[Records of interface elements]
-- Start --
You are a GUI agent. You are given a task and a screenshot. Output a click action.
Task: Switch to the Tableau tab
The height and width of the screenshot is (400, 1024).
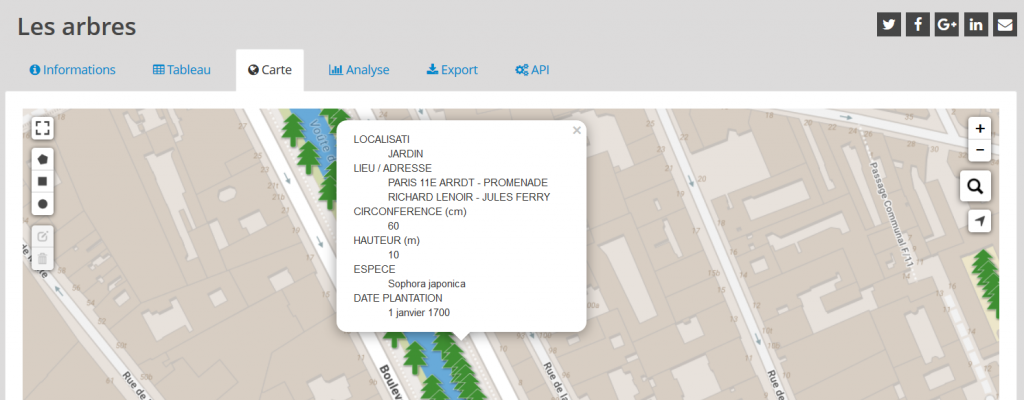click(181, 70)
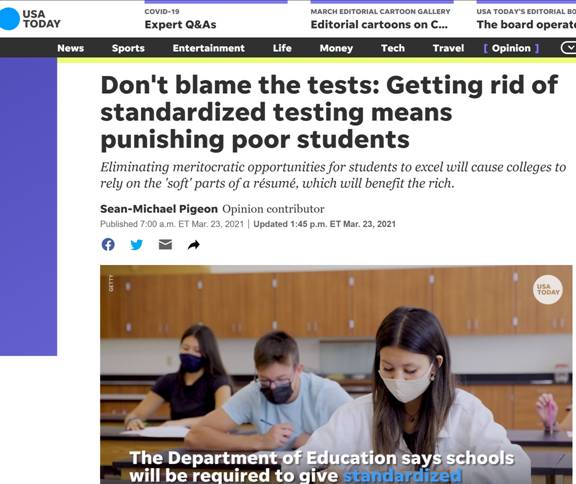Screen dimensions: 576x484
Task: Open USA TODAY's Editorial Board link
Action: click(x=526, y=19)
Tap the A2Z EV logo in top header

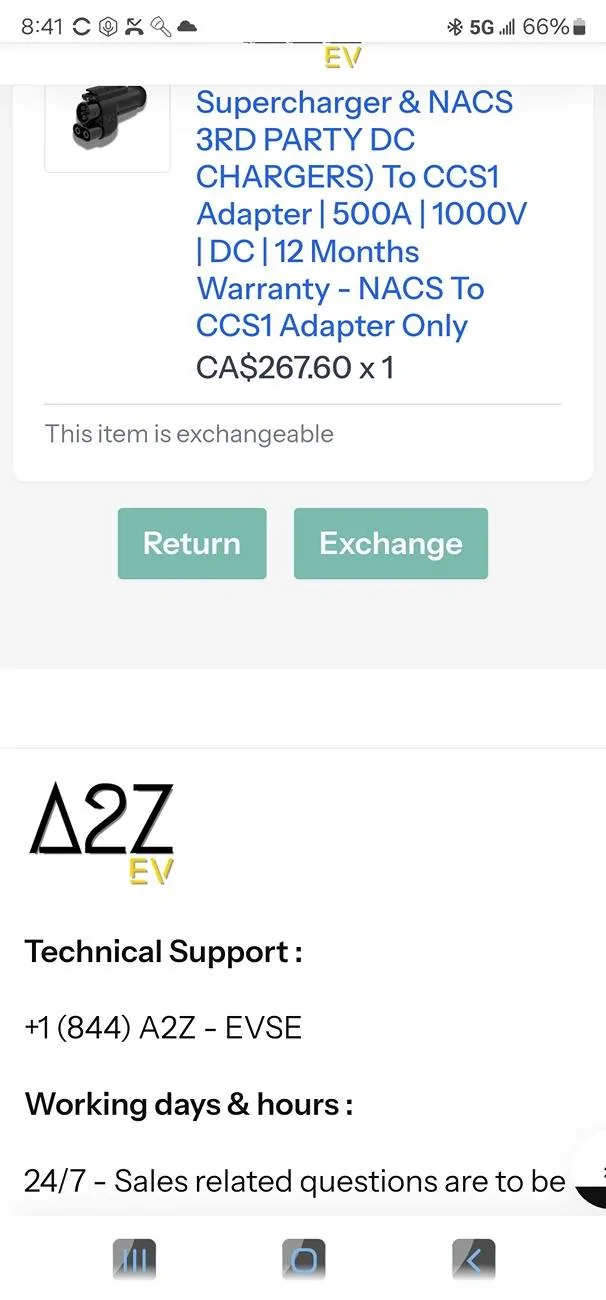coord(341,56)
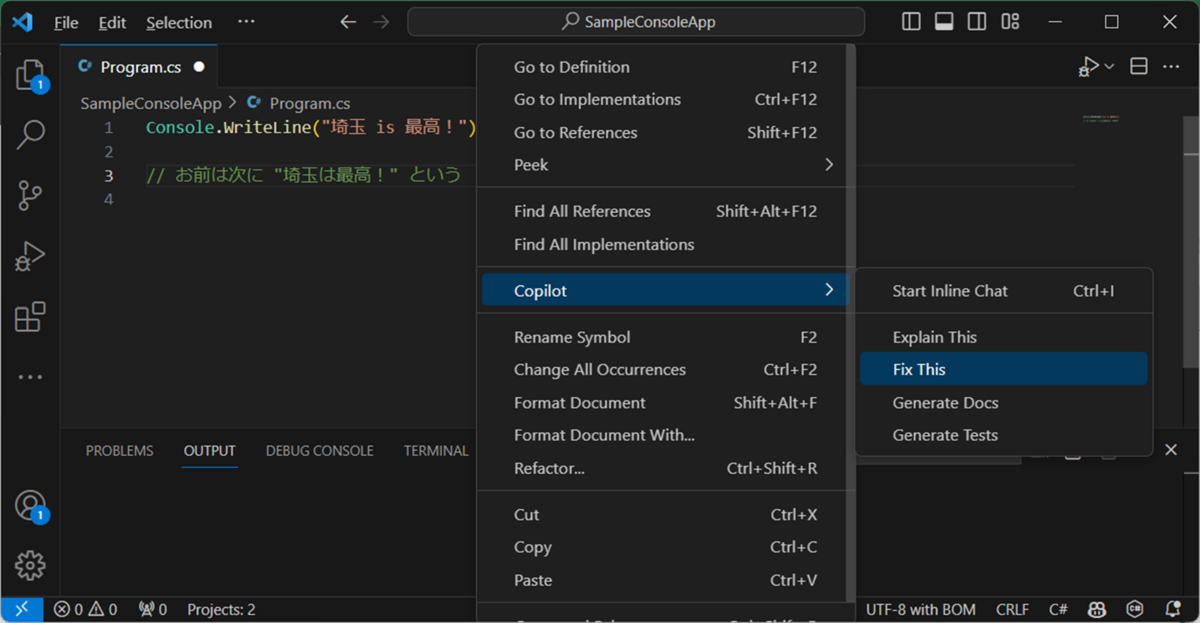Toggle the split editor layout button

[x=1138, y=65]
-- End --
Set task: Copy out all of the items above word for word, leaving the pictures out.

Result below:
You are a GUI agent. You are given a task and a screenshot. Output a click action.
Task: Switch to the Tableau tab
The height and width of the screenshot is (400, 1024).
click(181, 70)
Screen dimensions: 576x484
Task: Open USA TODAY's Editorial Board link
Action: click(x=526, y=19)
Tap the A2Z EV logo in top header

coord(341,56)
Toggle the split editor layout button

[x=1138, y=65]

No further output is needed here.